It’s a heart-breaking case – and a brain-breaking case too. What is best for the critically ill baby Charlie Gard? A year ago he wasn’t merely unknown: he wasn’t even born. Today millions of people around the world know about him and the rare medical condition that affects him. His mitochondria, or the tiny energy-factories inside his cells, don’t work properly and leave him unable to breathe or move without a respirator.
At the moment, there’s no guaranteed treatment for the condition and some medical experts, including those involved in his treatment at Great Ormond Street Children’s Hospital, think that it would be in his best interests to be withdrawn, allowing him to pass away without any further suffering. Understandably, his parents Charlie Gard and Connie Yates disagree. They want Charlie to be flown to the United States, where he can receive experimental treatment that gives him a small but definite chance of survival.
They’ve received huge public support both in the United Kingdom and in the United States, where even President Trump has spoken out on behalf of Charlie’s parents. The Pope too has given them his support and two congressmen in the US, Brad Wenstrup and Trent Franks, are sponsoring a bill that would grant Charlie lawful permanent residence and allow him to receive the treatment he is presently being denied,
Inevitably, the dispute has moved to the courts. Great Ormond Street Hospital won a hearing that said it was right for doctors to have the final say in whether or not to withdraw life-support. But the legal arguments are not over. One of them, indeed, is that of whether legal arguments are appropriate. Should judges have the right to over-rule the wishes of Charlie’s parents and hand the most important decision of all over to the medical profession? Like the doctors, the judges are not Charlie’s flesh-and-bone. They aren’t connected to him by the most intimate of all bonds: that between a parent, and particular a mother, and a child.

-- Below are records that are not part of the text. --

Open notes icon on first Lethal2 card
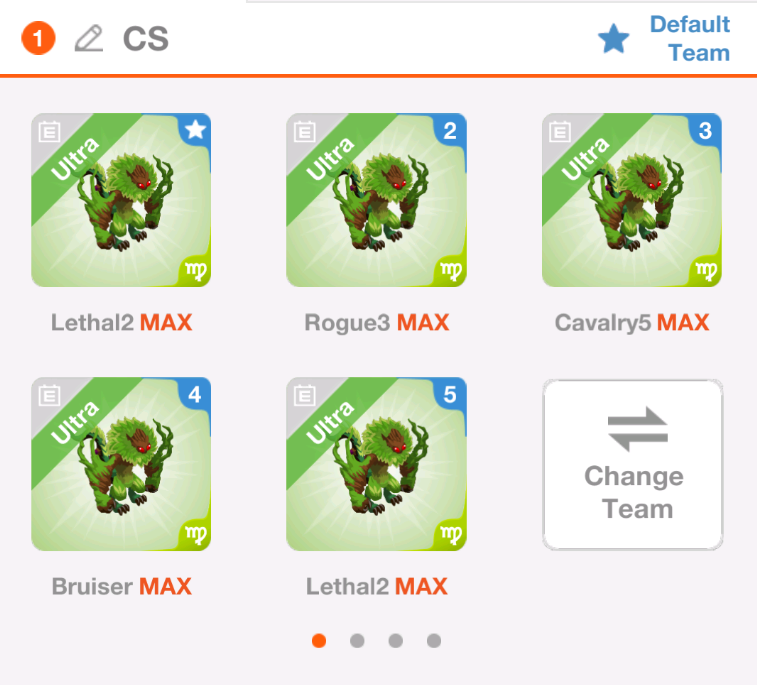This screenshot has height=685, width=757. pos(49,131)
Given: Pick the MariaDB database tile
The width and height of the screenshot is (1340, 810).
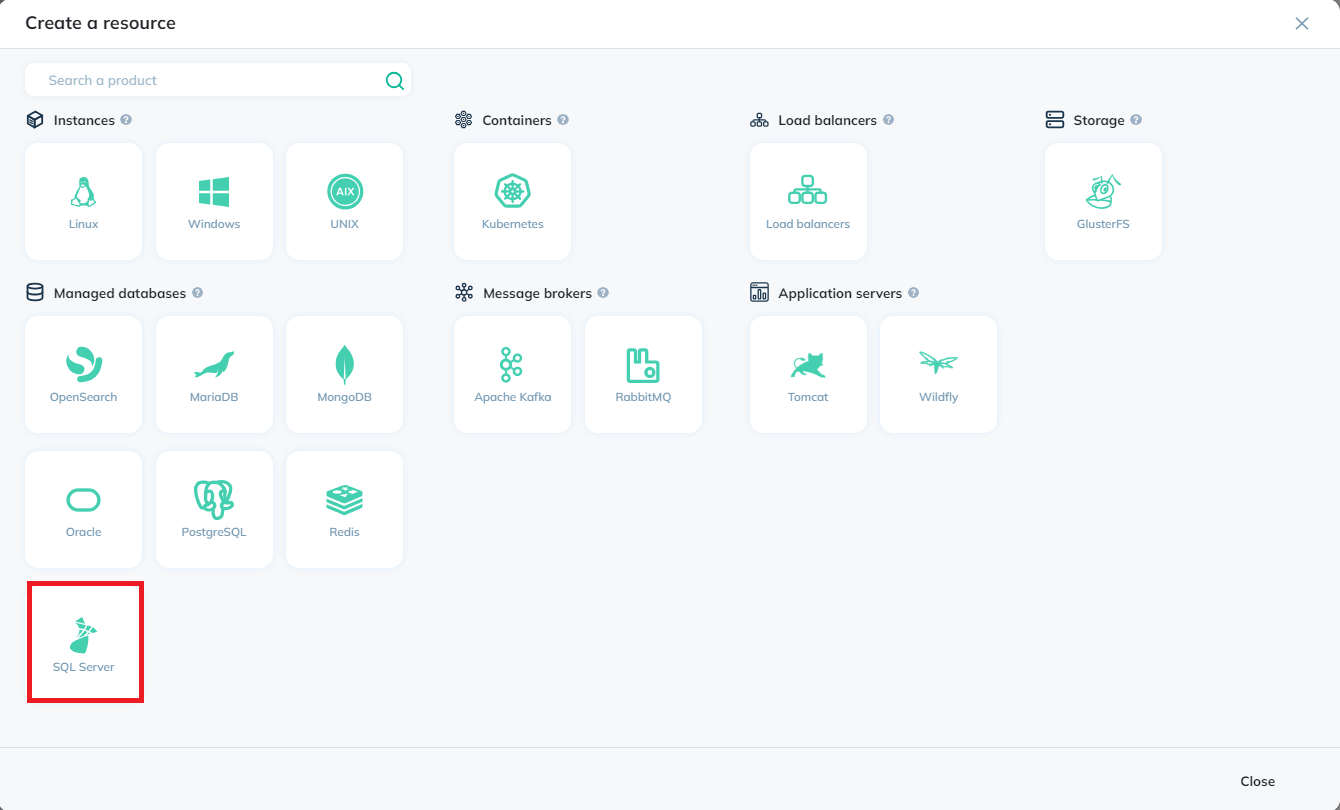Looking at the screenshot, I should pyautogui.click(x=214, y=374).
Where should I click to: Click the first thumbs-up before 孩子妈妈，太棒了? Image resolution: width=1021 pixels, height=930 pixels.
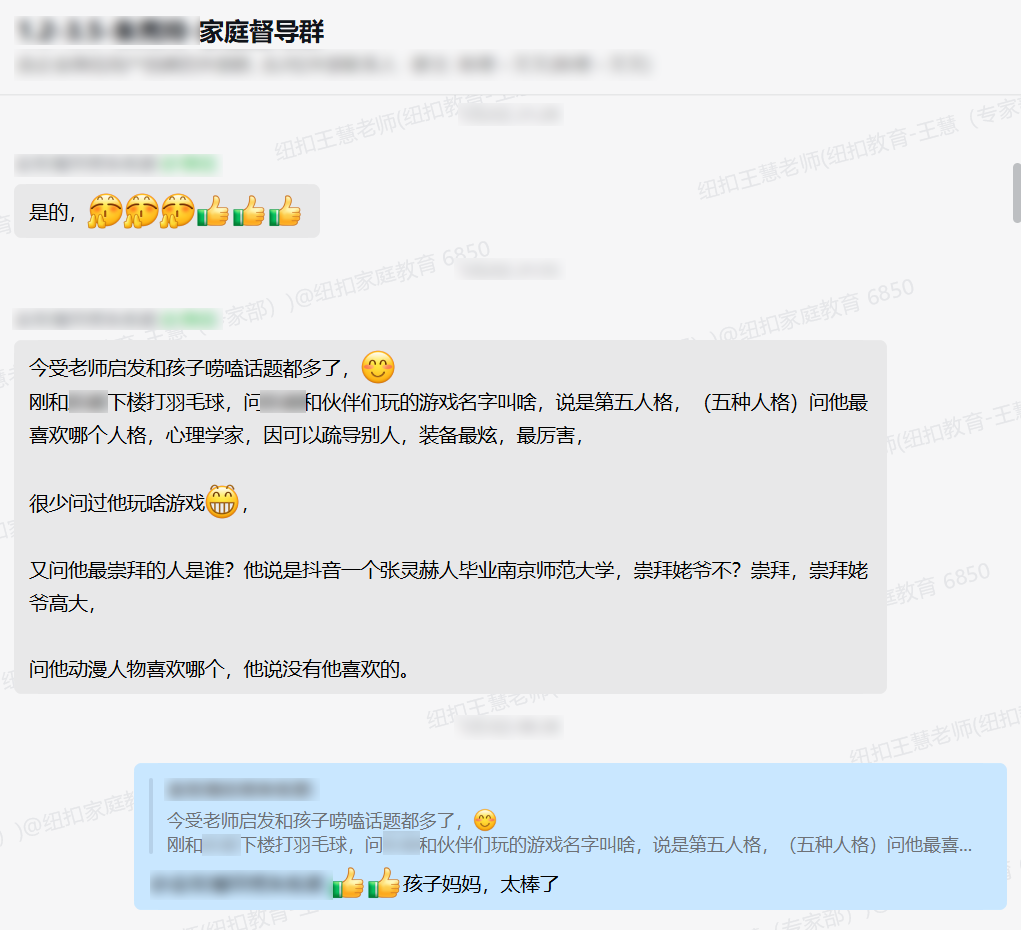click(x=348, y=883)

But some would say that the best decisions, whether medical or legal, are made by those who are able to step back and look at things from a neutral perspective. Charlie Gard and Connie Yates naturally feel enormous emotion at the thought of losing their son, but does their blood relationship make them the best judges of what is in his best interests? Their many supporters, who call themselves Charlie’s Army, think that it must do, but Neena Modi, the president of the Royal College of Paediatrics and Child Health, has put forward an alternative view.

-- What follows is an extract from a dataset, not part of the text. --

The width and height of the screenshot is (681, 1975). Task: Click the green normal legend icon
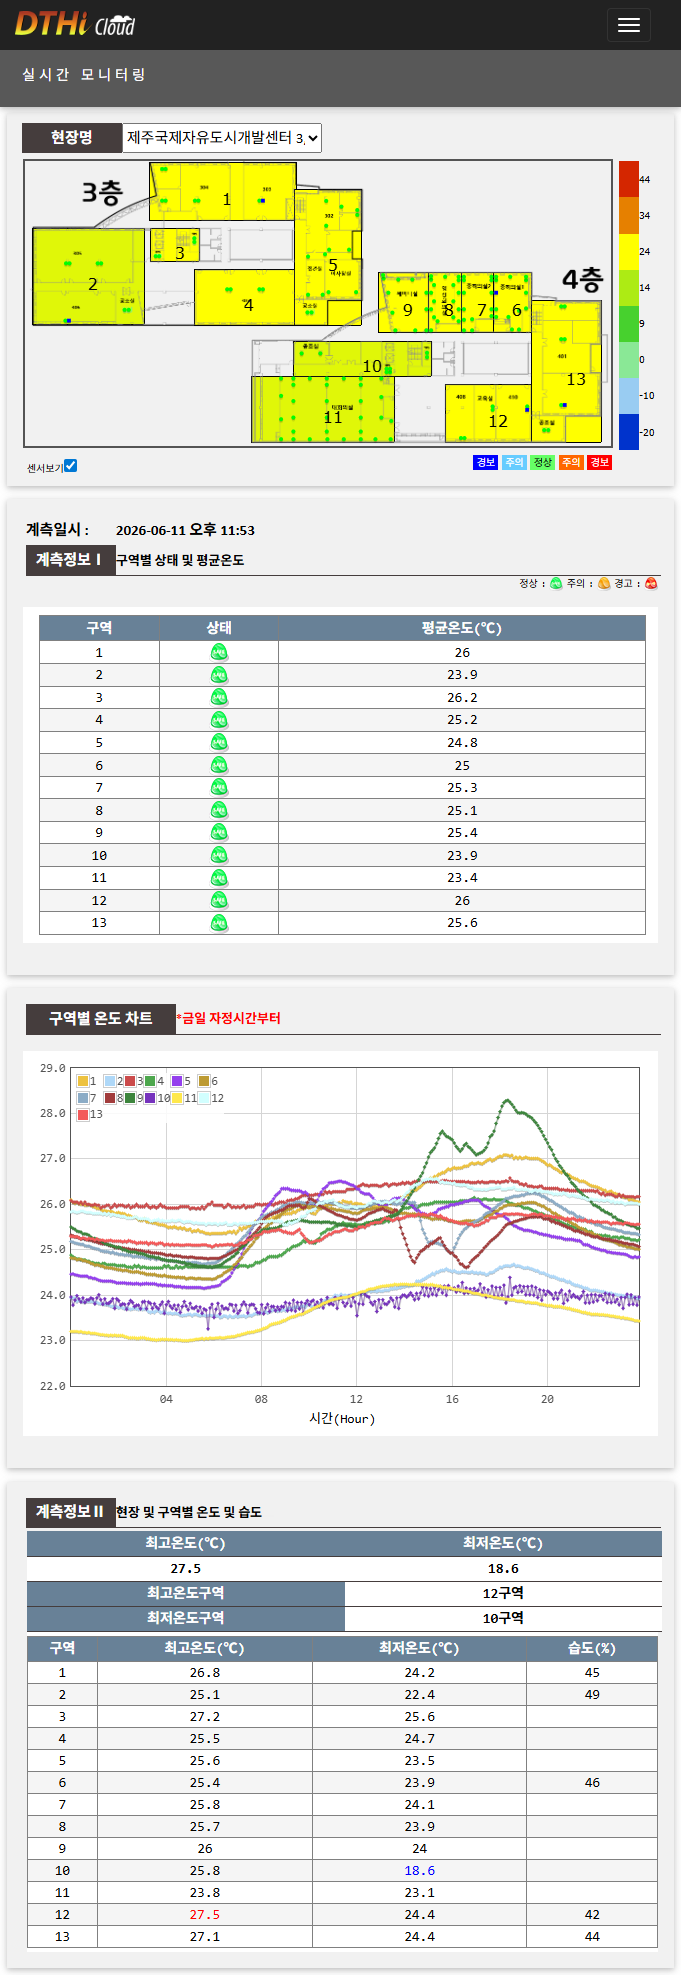tap(556, 583)
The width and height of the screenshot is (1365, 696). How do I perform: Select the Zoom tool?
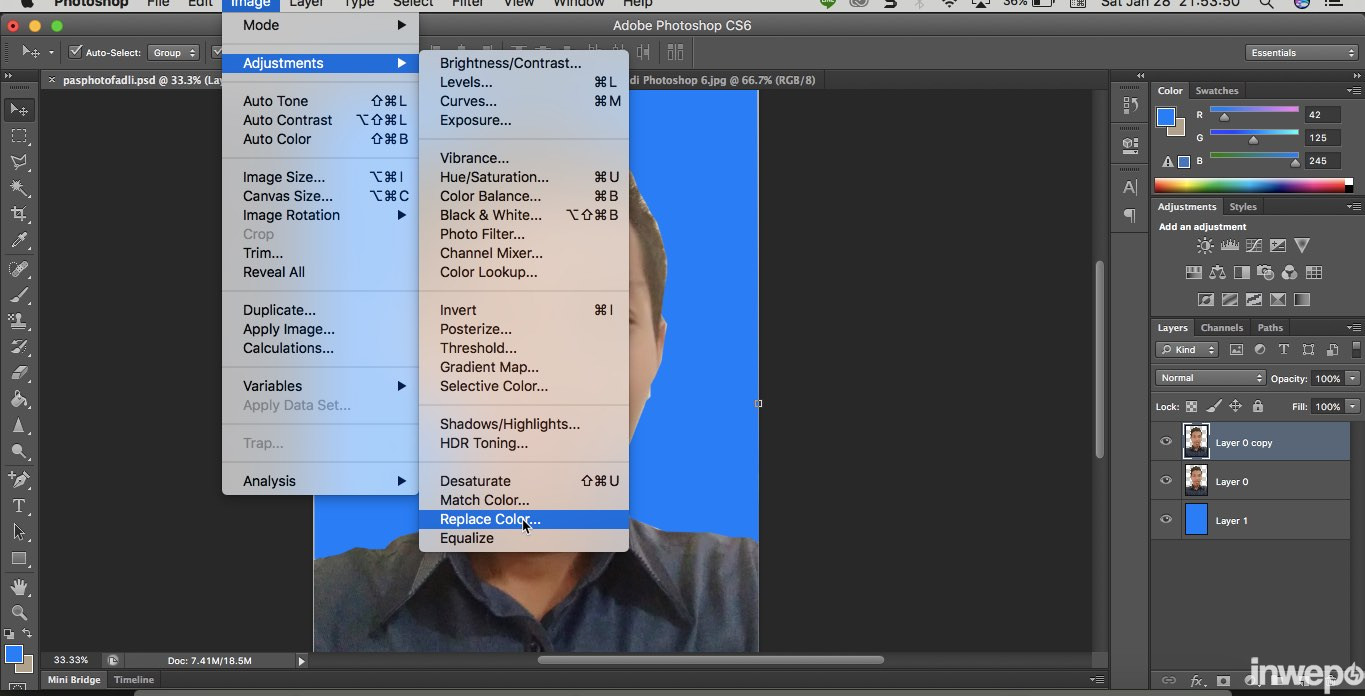[19, 613]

She has said that the interest of the media and the intervention of figures like President Trump and the Pope have been “unhelpful”, because neither the media nor the President and the Pope have all the necessary medical information required to reach good judgement. Indeed, she herself does not have that information, which, due to doctor-patient confidentiality, is restricted to Charlie’s family, the doctors treating him, and the legal teams on both sides of the case, who are also bound by strict rules of confidentiality.

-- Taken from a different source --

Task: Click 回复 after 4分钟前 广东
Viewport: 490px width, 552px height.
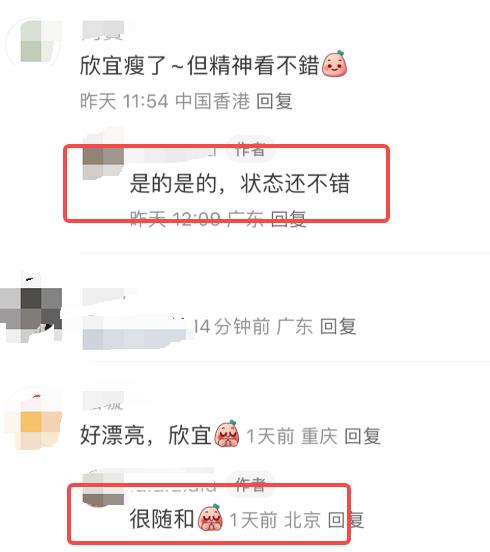Action: click(338, 326)
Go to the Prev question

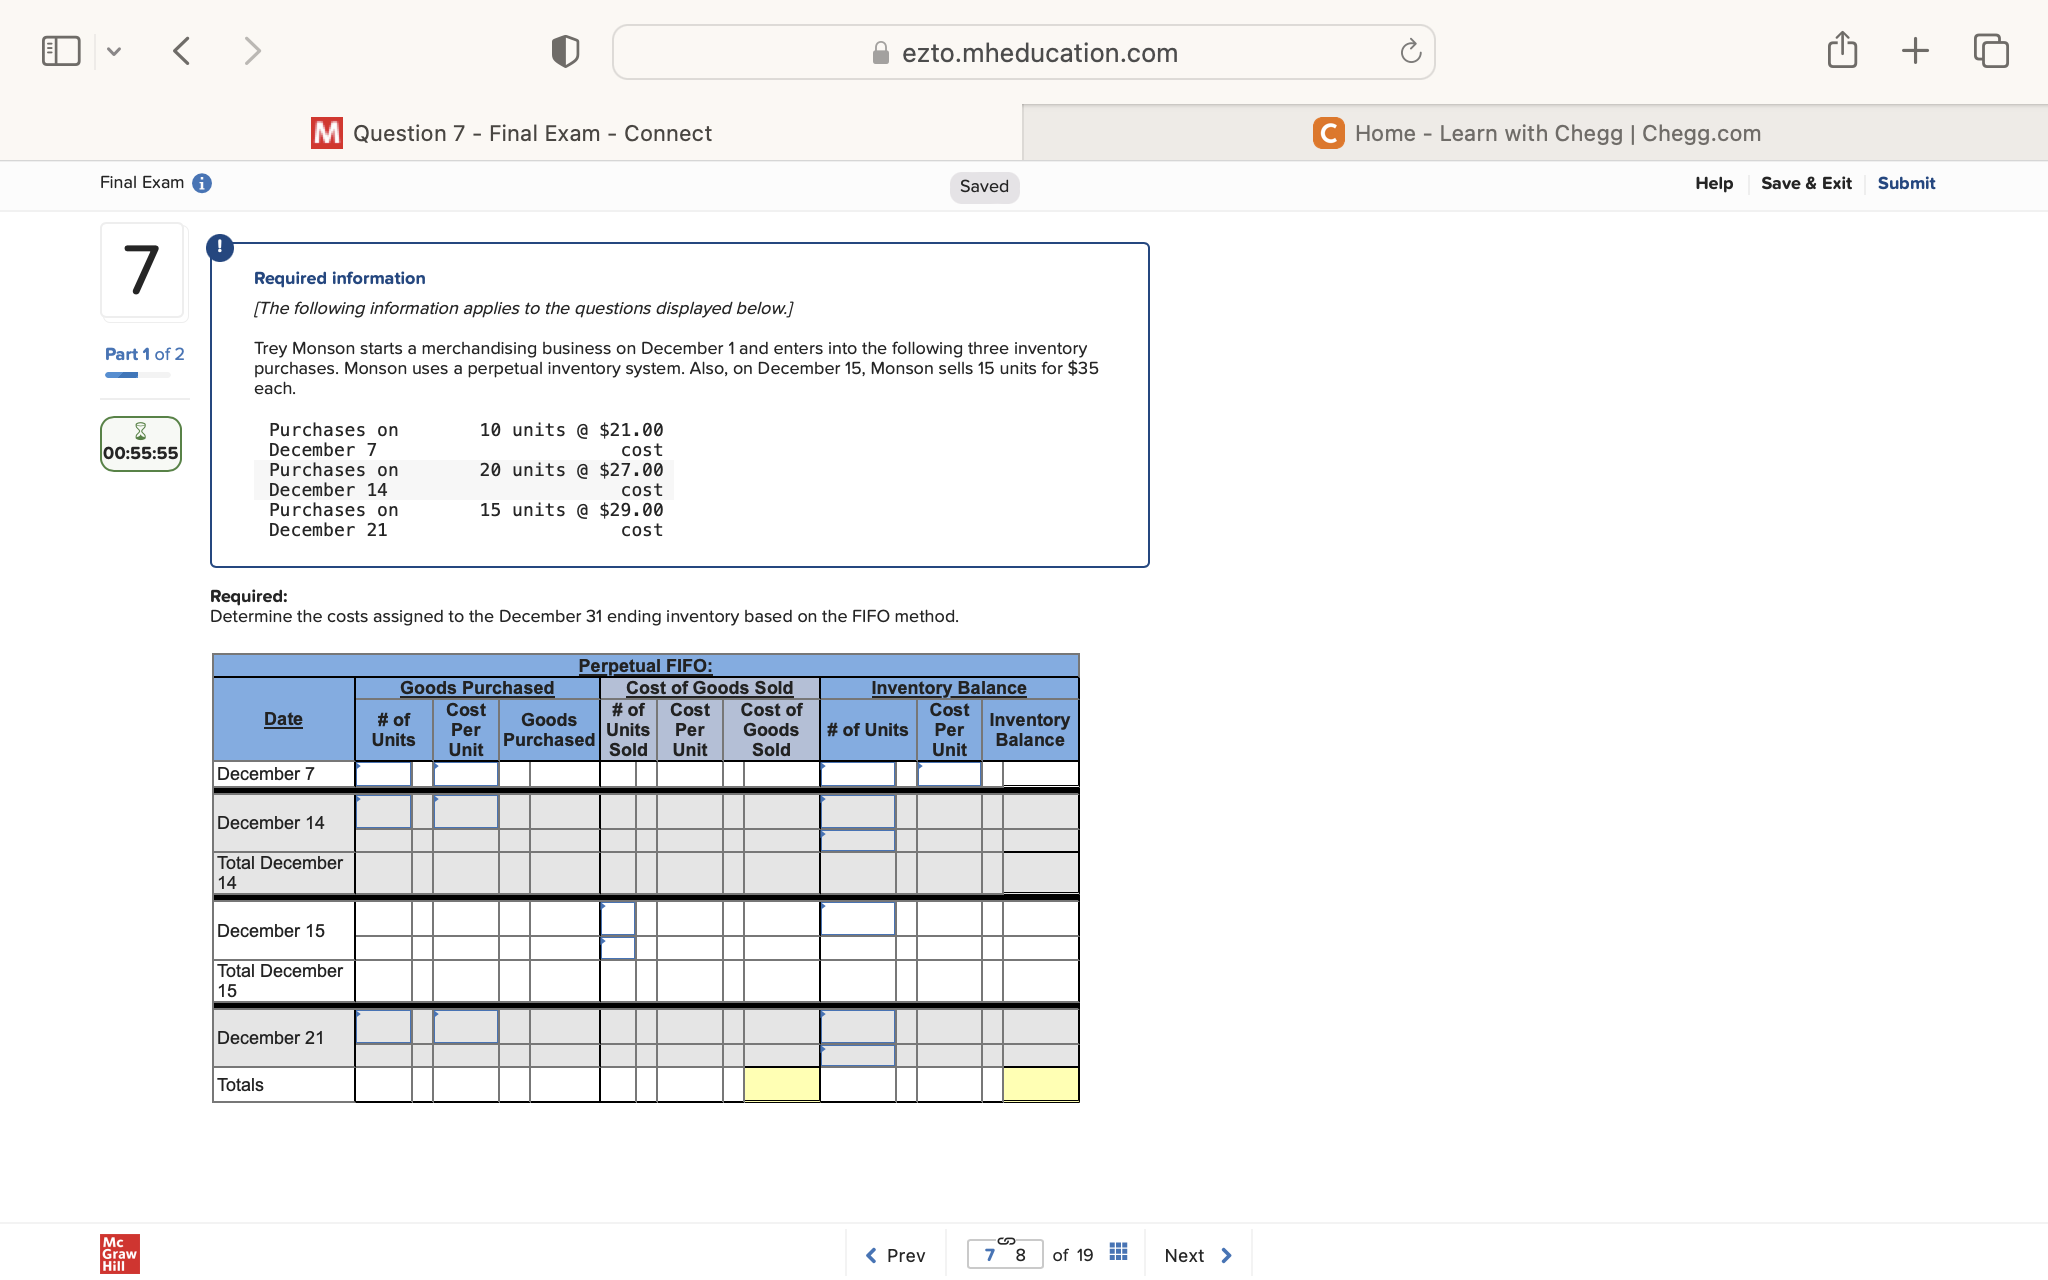(x=895, y=1255)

Some people will find it easy to decide the rights and wrong of this case, whether they decide that Charlie’s parents must have the right to choose what they believe is best for their son or that the doctors treating him must have the final say. Most of us will probably be able to see good arguments on both sides. The choices are agonizing and it’s fortunate that so few people have to face them. That’s one reason that the story of little Charlie Gard has become so widely known and widely discussed. As outsiders, all we can do is hope or pray that the outcome of the case is truly what is best for him.